TASK GOAL
Your output should be the lines from the one that contains "Screen dimensions: 1568x776" to the end of the listing, transcribed exactly. Include nothing else.

RECORDS SUPPLIED
--*--

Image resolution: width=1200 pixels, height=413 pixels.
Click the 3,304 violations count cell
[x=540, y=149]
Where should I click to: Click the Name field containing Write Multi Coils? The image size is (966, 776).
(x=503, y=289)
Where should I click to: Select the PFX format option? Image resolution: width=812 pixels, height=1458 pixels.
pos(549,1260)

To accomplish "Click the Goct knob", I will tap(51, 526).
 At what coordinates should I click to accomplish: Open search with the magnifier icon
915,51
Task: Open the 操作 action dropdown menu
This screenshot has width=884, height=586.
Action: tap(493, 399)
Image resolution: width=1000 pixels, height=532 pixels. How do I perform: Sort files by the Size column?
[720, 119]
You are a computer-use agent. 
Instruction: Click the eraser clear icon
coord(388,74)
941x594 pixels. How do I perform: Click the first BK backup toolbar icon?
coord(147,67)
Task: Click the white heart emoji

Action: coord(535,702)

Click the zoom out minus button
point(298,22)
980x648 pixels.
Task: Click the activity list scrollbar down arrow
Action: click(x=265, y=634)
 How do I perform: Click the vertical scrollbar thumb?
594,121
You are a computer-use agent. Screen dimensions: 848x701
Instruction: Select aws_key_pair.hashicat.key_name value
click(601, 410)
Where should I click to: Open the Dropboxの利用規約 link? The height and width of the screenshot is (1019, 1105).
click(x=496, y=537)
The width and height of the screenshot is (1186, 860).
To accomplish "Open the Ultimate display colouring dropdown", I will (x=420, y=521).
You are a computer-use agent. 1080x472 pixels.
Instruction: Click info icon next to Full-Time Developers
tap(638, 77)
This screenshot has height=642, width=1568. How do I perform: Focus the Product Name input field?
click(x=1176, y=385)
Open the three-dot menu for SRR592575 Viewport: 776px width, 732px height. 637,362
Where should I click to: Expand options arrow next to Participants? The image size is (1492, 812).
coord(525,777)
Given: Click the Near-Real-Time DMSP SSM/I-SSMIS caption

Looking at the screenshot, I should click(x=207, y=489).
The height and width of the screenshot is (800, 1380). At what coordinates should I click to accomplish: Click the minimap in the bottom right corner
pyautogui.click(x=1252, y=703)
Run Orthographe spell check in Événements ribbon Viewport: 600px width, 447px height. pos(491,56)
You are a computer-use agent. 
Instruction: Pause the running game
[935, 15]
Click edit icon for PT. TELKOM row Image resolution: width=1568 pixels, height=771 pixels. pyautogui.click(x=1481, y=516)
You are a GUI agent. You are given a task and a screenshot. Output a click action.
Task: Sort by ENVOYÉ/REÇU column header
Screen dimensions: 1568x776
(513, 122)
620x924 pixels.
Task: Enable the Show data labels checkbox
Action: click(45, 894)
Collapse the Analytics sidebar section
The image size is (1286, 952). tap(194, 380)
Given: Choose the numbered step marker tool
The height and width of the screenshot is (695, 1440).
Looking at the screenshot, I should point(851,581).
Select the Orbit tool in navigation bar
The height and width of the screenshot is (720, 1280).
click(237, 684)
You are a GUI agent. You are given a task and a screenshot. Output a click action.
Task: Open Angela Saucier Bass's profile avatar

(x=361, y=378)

--*--

ANSWER TO THE PROBLEM
Screen dimensions: 1568x776
(513, 122)
620x924 pixels.
Task: Enable the Show data labels checkbox
Action: click(45, 894)
Collapse the Analytics sidebar section
The image size is (1286, 952). tap(194, 380)
Given: Choose the numbered step marker tool
The height and width of the screenshot is (695, 1440).
Looking at the screenshot, I should point(851,581).
Select the Orbit tool in navigation bar
The height and width of the screenshot is (720, 1280).
click(237, 684)
You are a GUI agent. You are given a task and a screenshot. Output a click action.
Task: Open Angela Saucier Bass's profile avatar

(x=361, y=378)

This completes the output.